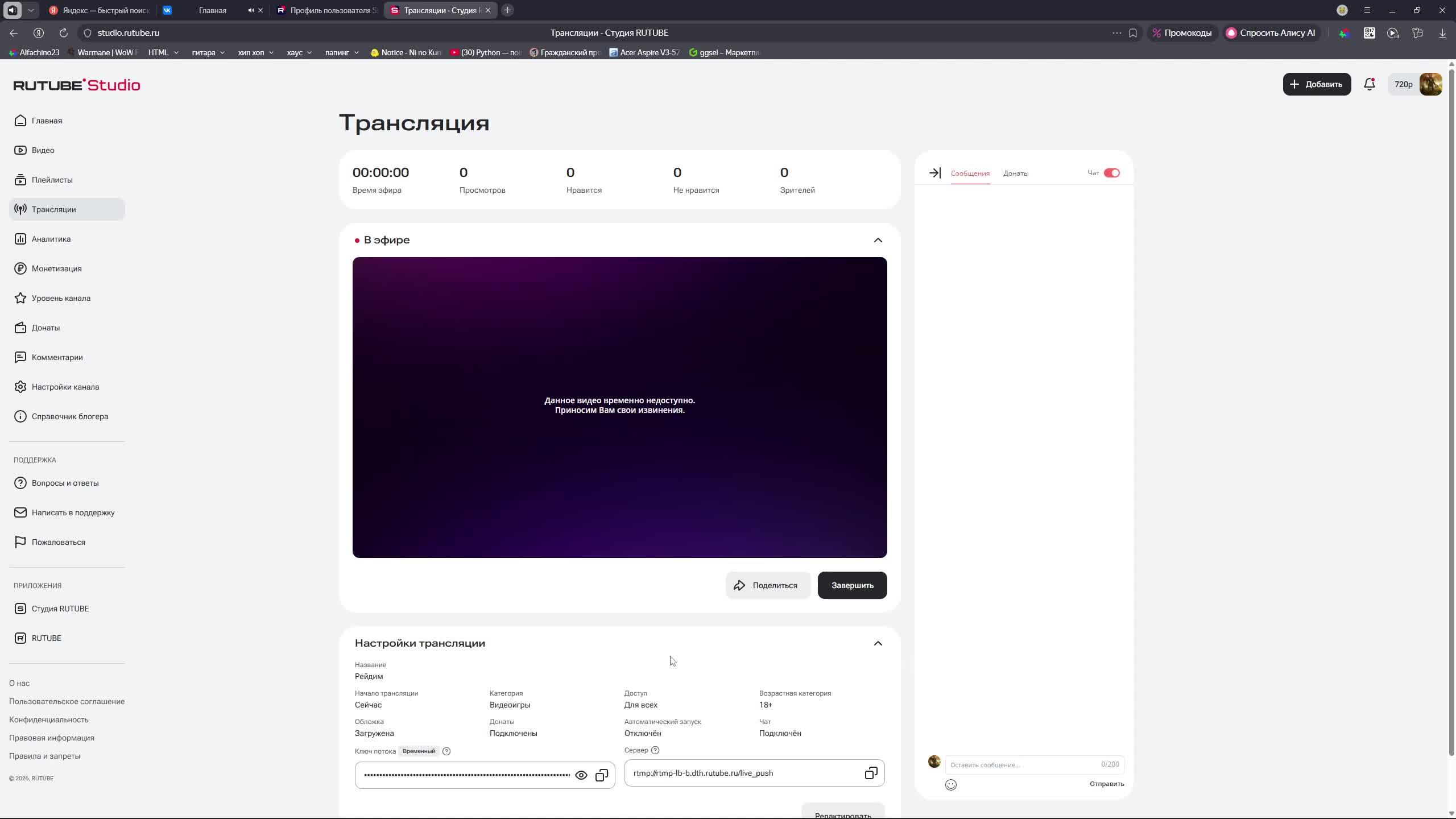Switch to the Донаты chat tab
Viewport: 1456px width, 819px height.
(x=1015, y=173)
--
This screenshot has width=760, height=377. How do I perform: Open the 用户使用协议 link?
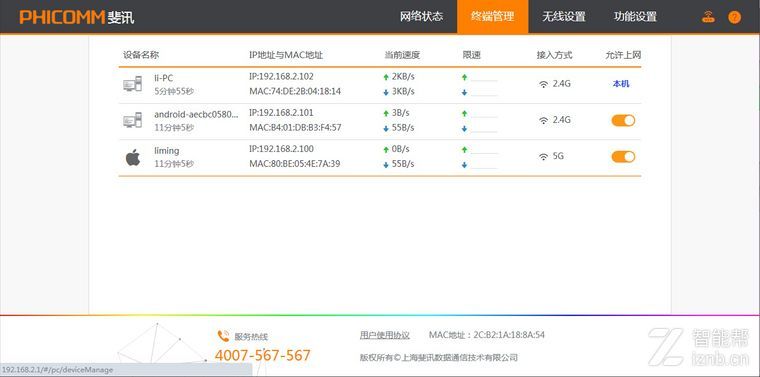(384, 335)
--
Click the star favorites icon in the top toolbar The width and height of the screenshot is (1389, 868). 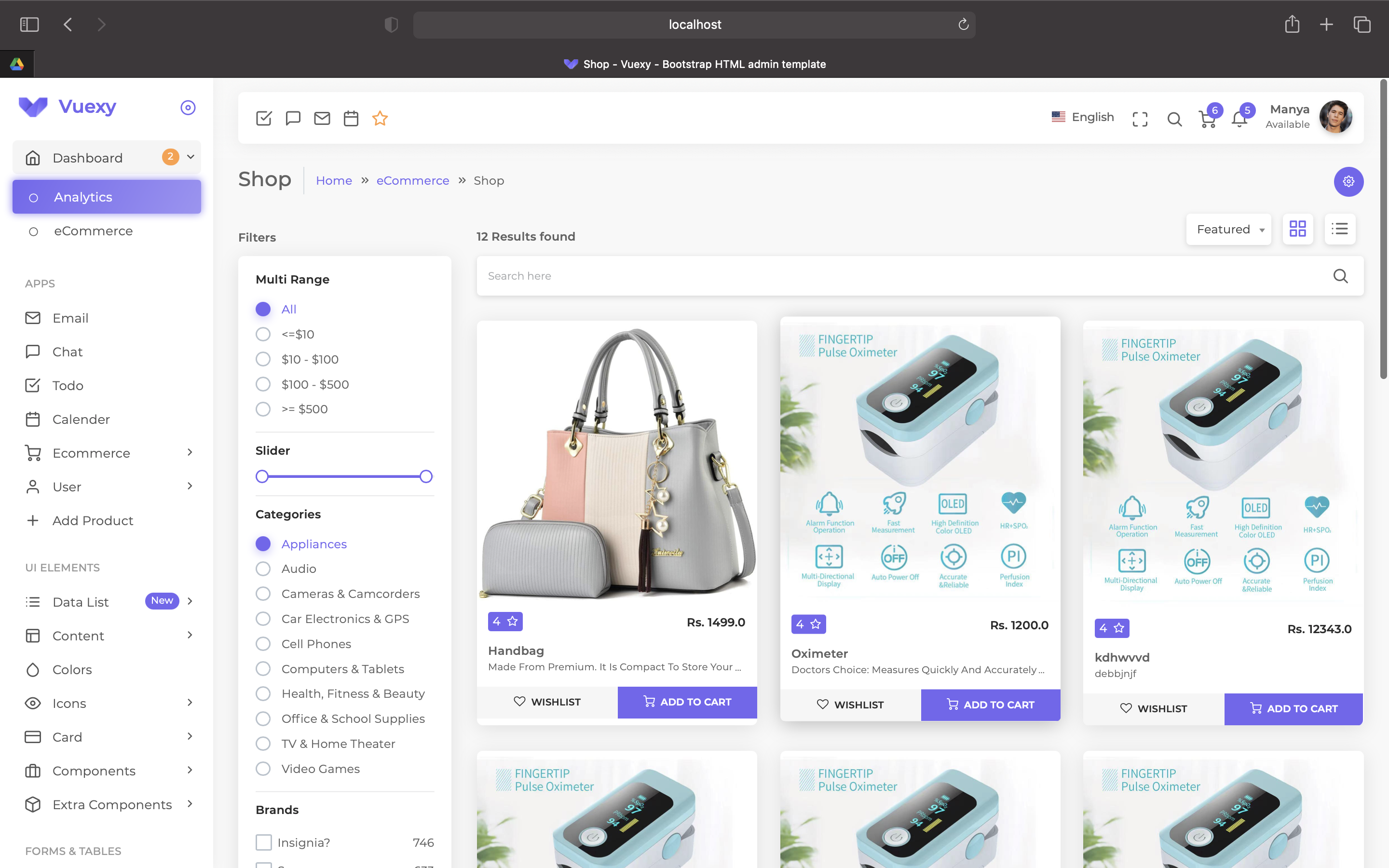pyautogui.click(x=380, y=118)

REQUIREMENT
Please copy the records from the line with "Switch to the Донаты chat tab" up to and including the line with "(x=1015, y=173)", replacing "Viewport" with "Screen size" and changing nothing else. Leave the pictures out of your answer.

SOLUTION FOR THIS EXERCISE
Switch to the Донаты chat tab
Screen size: 1456px width, 819px height.
(x=1015, y=173)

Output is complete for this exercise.